▶ [TASK BRIEF]:
Count the lines below that contain the word "Follow", and reply with only that number.

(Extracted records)
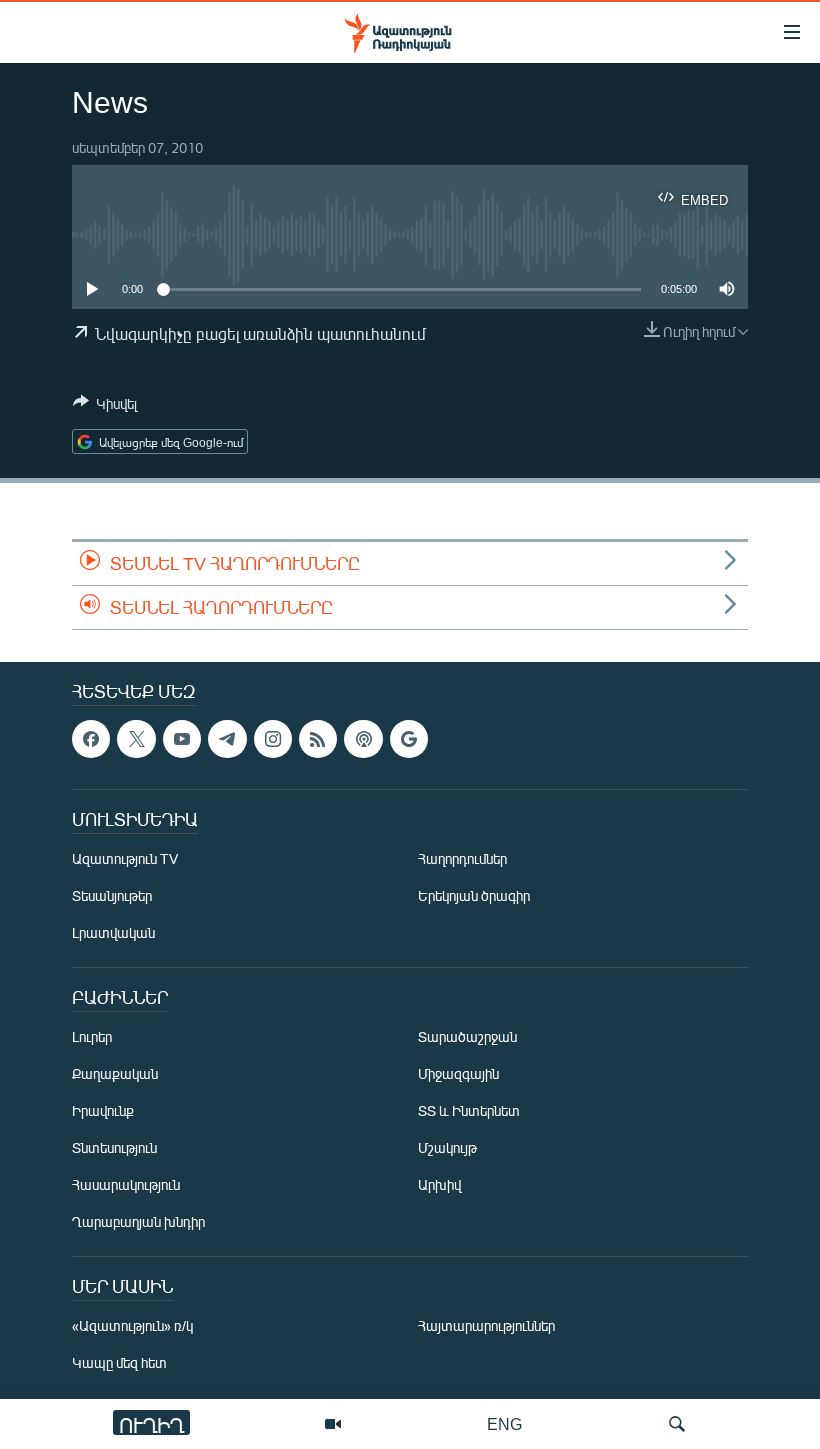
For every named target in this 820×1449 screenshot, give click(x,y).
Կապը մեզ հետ (119, 1362)
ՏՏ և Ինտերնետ (469, 1110)
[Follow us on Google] (409, 739)
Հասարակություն (126, 1184)
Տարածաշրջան (467, 1036)
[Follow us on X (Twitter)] (136, 739)
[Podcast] (363, 739)
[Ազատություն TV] (333, 1424)
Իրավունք (103, 1110)
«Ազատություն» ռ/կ (132, 1325)
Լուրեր (92, 1036)
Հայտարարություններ (486, 1325)
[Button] (105, 407)
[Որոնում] (677, 1424)
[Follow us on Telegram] (227, 739)
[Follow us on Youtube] (182, 739)
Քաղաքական (115, 1073)
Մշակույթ (447, 1147)
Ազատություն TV (125, 858)
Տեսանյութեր (112, 895)
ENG (504, 1423)
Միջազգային (458, 1073)
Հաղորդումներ (462, 858)
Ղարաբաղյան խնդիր (138, 1221)
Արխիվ (439, 1184)
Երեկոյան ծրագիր (474, 895)
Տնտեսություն (114, 1147)
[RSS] (318, 739)
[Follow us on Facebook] (91, 739)
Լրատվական (113, 932)
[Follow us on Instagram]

▶ [THE ANSWER]:
6